JOHNSTOWN – A federal judge won't grant summary judgment to a doctor who is being sued after treating an inmate at the Correctional Institution at Laurel Highlands.

Judge Kim Gibson, of the Western District of Pennsylvania, denied Dr. Barry Eisenberg's motion for summary judgment Feb. 5. He's being sued by Stephanie McGovern and Bryan McGovern, who were co-administrators of the estate of Michael McGovern. 


Other defendants in the case were listed as Correct Care Solutions LLC; Csaba Mihaly, M.D.; Hans Resinger, PA; Eisenberg, DO; and Jawah Salameh, MD. They were all dismissed on Jan. 15.

The case stemmed from the estate’s claims that the late Michael McGovern's Eighth Amendment rights were violated and the defendants committed medical malpractice.

"The crux of Mr. McGovern's second amended complaint is that defendants were dilatory in their diagnosis and treatment of cancer initially found in Mr. McGovern's left mandible," the opinion stated.

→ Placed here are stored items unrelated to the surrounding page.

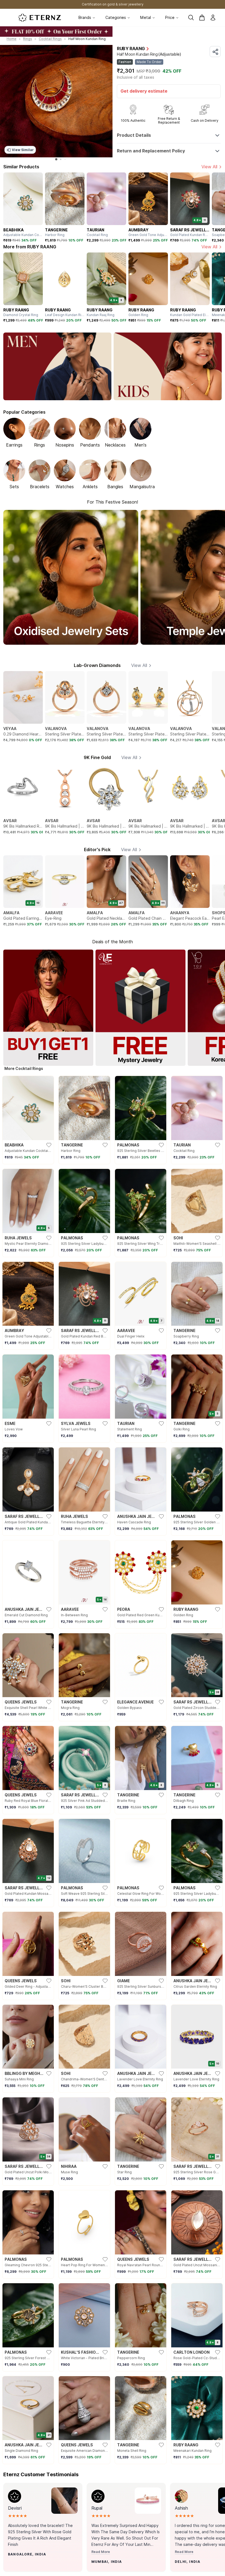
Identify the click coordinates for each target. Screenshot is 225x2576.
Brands (84, 17)
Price (170, 17)
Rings (27, 39)
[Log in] (213, 17)
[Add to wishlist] (22, 2565)
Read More (100, 2552)
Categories (115, 17)
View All (209, 166)
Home (11, 39)
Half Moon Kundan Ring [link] (87, 39)
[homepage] (39, 17)
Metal (145, 17)
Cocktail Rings (50, 39)
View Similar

Under Pennsylvania law, the plaintiffs claimed the physician owed a duty to the patient and he allegedly breached that duty. The patient allegedly suffered harm and damages because of the breach.

"Here, the record is sufficient for a reasonable jury to find that all of these elements are satisfied,’’ Judge Kim R. Gibson wrote in her opinion.

Back in October of 2014, McGovern sought treatment after complaining of a mass on his left jaw, and he was seen by the correction facility’s doctor Mihaly. In his notes, Mihaly wrote that McGovern’s immune system was compromised because he was HIV-positive.

Mihaly diagnosed McGovern as suffering from a "submandibular gland adenocarcinoma until proven otherwise." In his notes, Mihaly suggested that McGovern should have an oncology consultation even though he did not specifically order one.

After a series of other doctor visits, McGovern saw Eisenberg in December. The opinion states that Eisenberg made an addendum to his notes, saying that McGovern’s prognosis was not good and admitted that every day matters when dealing with cancer.

"Yet, Dr. Eisenberg took what could, arguably, be interpreted to be as an impermissible 'bystander' role by leaving the care of Mr. McGovern to the other defendants and not taking any independent action to provide for medical treatment in accordance with what Plaintiffs' experts identify as the appropriate standard of care," the opinion states.

In March 2015, McGovern went to the UPMC Department of Otolaryngology in Pittsburgh, where the doctor stated that McGovern likely suffered from a stage IV cancer, the opinion states. The opinion stated that when McGovern was being treated in December of the previous year, he likely had stage II cancer. McGovern died Jan. 12, 2016.  

In their arguments, the plaintiffs used a series of expert reports. They claimed that Eisenberg breached an independent duty to McGovern, claiming the doctor failed to take adequate action to expedite the patient's testing and treatment.